BEGIN Record extracts

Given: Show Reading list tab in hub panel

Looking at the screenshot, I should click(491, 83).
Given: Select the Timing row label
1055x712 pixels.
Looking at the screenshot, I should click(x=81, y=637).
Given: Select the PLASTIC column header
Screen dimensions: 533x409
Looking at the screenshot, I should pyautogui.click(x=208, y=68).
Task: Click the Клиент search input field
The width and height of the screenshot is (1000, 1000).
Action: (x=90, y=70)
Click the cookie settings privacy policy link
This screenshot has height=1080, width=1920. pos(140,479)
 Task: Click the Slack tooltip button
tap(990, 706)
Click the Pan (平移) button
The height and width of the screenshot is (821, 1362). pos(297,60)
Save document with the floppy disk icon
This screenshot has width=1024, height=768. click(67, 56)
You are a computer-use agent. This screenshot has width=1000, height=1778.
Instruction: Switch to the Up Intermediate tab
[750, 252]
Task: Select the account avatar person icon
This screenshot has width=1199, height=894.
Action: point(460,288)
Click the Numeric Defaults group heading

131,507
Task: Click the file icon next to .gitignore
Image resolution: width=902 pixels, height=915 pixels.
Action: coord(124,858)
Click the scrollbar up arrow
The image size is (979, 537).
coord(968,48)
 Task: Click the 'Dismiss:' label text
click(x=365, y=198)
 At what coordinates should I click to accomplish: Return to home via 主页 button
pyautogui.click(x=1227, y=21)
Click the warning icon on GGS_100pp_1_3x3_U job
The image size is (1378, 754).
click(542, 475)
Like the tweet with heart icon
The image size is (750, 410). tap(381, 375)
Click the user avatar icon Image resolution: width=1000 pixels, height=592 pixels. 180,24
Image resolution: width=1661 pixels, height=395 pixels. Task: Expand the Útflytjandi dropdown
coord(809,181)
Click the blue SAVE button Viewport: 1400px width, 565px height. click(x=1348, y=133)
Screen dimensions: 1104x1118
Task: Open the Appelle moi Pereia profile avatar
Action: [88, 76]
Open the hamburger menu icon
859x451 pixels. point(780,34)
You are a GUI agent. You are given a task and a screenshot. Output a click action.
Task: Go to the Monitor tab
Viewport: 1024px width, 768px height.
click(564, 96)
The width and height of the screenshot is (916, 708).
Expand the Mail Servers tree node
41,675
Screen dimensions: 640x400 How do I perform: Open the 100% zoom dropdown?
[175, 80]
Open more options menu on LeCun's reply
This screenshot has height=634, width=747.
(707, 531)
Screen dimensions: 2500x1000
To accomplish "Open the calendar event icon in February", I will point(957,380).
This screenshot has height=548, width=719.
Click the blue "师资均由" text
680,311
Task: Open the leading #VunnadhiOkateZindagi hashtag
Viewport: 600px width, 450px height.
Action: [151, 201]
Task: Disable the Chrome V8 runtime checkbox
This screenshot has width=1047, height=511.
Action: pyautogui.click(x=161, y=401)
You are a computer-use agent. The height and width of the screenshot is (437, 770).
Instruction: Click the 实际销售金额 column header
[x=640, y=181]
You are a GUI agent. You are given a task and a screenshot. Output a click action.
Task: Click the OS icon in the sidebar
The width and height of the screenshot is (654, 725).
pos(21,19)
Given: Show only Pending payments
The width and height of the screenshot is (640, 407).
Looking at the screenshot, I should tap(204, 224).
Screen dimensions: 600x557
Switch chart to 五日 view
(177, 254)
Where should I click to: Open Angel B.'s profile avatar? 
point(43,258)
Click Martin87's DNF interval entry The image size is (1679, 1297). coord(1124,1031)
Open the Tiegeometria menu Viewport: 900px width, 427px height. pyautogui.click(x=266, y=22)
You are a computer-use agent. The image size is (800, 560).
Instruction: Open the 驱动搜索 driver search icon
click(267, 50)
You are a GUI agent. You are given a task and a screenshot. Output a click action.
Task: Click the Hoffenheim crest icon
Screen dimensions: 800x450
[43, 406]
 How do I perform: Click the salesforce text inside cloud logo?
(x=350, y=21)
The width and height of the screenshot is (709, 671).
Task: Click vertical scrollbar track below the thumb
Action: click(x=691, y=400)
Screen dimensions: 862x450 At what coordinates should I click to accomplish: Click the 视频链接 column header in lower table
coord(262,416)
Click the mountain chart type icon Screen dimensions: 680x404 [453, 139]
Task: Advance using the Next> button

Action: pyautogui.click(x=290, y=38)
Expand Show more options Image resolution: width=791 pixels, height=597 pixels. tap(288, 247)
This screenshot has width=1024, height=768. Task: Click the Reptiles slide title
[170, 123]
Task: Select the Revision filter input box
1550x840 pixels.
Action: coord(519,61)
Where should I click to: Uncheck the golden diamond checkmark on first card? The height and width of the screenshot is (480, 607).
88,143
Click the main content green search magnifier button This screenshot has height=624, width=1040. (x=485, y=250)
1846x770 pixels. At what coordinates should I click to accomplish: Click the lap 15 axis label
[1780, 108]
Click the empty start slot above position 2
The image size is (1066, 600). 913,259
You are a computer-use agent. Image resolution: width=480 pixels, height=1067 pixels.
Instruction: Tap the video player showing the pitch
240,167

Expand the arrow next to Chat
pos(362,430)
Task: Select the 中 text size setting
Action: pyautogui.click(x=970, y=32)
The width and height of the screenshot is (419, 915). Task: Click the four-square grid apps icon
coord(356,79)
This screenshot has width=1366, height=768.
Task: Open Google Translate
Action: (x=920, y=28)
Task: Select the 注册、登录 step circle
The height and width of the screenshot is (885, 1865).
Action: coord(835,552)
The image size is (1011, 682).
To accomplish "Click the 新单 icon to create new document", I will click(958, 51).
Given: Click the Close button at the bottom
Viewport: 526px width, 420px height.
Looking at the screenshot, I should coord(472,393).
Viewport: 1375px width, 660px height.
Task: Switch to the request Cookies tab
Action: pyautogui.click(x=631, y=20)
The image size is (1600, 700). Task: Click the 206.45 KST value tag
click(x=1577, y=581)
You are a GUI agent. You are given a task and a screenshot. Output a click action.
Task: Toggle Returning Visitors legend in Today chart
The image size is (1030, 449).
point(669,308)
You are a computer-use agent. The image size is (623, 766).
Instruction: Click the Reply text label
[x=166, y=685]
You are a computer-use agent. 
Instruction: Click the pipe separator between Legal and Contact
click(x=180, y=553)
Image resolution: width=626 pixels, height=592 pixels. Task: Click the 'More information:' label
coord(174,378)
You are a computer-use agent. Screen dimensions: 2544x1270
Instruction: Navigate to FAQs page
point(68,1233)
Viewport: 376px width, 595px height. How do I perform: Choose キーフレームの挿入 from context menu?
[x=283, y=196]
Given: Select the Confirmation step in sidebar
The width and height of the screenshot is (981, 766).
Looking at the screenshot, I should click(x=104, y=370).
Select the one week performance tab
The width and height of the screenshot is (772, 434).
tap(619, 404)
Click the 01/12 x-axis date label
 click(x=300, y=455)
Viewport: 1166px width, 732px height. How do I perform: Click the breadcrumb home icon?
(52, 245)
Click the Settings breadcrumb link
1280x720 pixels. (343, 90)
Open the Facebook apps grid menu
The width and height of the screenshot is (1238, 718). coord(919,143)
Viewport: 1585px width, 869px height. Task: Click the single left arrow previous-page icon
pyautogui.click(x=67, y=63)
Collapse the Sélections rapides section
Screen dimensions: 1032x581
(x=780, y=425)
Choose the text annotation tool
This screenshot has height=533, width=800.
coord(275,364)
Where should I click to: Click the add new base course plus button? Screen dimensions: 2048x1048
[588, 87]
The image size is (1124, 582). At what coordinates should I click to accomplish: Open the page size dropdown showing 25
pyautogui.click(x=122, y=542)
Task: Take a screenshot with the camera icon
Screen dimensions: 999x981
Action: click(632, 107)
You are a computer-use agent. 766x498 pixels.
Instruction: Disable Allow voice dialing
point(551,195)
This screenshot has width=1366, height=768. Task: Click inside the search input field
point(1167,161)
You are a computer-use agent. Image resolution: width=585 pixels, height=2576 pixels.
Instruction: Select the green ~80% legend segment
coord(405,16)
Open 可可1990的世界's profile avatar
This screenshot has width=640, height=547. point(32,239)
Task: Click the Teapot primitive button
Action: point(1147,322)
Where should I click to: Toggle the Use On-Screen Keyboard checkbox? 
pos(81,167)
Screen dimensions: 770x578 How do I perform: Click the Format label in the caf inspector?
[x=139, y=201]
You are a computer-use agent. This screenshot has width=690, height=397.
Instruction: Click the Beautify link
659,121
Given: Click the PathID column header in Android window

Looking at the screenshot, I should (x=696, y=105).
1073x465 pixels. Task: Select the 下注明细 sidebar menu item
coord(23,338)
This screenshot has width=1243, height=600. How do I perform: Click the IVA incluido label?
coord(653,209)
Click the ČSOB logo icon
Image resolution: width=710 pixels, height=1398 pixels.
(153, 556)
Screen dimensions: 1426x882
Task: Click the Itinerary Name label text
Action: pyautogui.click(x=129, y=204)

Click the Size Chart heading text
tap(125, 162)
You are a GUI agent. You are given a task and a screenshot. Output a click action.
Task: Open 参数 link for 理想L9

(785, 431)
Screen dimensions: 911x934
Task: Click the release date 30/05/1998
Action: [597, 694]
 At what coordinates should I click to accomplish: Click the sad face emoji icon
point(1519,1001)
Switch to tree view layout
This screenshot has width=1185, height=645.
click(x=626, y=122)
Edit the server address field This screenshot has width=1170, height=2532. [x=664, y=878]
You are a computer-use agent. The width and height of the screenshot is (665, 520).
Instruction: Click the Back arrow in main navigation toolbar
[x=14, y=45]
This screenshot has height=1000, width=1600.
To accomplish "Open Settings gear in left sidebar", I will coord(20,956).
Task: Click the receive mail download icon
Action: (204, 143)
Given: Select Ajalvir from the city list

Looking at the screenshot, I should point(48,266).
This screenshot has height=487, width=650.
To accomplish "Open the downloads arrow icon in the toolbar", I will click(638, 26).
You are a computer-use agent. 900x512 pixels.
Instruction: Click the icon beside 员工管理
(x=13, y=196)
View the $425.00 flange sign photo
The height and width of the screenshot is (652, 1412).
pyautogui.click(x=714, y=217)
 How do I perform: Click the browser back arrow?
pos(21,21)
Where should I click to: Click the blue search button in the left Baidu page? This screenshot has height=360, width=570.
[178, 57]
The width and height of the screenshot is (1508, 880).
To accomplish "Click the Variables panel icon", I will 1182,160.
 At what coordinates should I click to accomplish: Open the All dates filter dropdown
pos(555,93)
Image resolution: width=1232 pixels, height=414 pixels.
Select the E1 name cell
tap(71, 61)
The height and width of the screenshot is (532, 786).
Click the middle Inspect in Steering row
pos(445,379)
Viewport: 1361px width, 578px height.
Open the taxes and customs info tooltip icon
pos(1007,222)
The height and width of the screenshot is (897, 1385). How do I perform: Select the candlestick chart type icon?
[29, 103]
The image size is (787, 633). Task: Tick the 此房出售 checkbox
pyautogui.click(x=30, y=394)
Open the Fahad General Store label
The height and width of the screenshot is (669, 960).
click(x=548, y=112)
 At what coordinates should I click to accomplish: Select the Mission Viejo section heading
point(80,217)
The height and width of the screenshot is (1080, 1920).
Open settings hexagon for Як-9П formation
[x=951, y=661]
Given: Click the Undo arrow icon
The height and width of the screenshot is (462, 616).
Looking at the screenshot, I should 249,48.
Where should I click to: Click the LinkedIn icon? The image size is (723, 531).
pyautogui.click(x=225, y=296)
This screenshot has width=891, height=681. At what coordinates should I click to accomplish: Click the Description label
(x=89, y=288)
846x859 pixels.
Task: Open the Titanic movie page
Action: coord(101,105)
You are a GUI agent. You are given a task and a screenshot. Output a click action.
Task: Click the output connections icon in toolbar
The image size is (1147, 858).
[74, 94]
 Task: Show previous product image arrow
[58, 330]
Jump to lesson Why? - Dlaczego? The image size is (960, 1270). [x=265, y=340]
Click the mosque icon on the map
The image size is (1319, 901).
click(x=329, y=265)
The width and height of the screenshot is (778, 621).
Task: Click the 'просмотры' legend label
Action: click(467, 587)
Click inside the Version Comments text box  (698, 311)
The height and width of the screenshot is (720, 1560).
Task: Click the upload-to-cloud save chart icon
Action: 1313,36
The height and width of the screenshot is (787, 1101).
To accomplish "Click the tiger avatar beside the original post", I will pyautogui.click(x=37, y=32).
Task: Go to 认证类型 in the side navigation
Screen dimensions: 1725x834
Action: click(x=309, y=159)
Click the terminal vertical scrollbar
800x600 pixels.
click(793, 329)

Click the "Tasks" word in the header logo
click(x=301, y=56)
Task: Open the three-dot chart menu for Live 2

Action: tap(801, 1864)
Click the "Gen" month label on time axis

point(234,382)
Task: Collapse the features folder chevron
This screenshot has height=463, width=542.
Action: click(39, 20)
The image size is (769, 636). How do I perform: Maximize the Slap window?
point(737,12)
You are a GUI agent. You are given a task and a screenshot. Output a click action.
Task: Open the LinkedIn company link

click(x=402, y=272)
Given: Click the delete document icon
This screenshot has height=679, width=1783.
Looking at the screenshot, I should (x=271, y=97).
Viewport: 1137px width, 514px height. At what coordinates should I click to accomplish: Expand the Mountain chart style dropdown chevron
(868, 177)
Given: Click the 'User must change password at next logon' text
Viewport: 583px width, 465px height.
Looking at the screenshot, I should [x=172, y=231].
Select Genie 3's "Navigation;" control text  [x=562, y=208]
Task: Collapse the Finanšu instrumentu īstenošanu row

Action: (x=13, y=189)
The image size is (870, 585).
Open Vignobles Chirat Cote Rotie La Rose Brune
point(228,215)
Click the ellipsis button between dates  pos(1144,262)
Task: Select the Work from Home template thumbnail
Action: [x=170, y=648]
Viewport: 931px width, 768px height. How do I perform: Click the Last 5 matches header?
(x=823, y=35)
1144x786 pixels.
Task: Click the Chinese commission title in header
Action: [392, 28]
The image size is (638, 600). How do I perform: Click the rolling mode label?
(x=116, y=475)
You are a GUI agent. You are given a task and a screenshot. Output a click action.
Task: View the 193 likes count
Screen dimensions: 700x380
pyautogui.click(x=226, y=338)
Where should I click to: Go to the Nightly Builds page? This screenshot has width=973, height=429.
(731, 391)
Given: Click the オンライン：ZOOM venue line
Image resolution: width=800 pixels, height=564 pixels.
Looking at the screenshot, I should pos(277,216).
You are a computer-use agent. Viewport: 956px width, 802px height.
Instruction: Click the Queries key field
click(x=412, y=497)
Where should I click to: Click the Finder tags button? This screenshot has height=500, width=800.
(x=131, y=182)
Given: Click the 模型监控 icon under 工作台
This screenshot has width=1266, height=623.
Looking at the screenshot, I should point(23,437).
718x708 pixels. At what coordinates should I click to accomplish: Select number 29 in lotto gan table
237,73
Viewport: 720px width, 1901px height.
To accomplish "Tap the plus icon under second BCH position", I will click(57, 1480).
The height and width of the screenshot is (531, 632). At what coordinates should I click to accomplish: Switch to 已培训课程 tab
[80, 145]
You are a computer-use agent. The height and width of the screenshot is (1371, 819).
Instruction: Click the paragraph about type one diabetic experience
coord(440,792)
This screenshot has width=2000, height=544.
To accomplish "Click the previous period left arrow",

END Record extracts

| Exercise details |
Exact copies of the line containing "Image resolution: width=800" and of every line after it through the end of the entries are all that should be output.

| Solution below |
Image resolution: width=800 pixels, height=564 pixels.
Looking at the screenshot, I should pos(277,216).
You are a computer-use agent. Viewport: 956px width, 802px height.
Instruction: Click the Queries key field
click(x=412, y=497)
Where should I click to: Click the Finder tags button? This screenshot has height=500, width=800.
(x=131, y=182)
Given: Click the 模型监控 icon under 工作台
This screenshot has width=1266, height=623.
Looking at the screenshot, I should point(23,437).
718x708 pixels. At what coordinates should I click to accomplish: Select number 29 in lotto gan table
237,73
Viewport: 720px width, 1901px height.
To accomplish "Tap the plus icon under second BCH position", I will click(57, 1480).
The height and width of the screenshot is (531, 632). At what coordinates should I click to accomplish: Switch to 已培训课程 tab
[80, 145]
You are a computer-use agent. The height and width of the screenshot is (1371, 819).
Instruction: Click the paragraph about type one diabetic experience
coord(440,792)
This screenshot has width=2000, height=544.
To accomplish "Click the previous period left arrow",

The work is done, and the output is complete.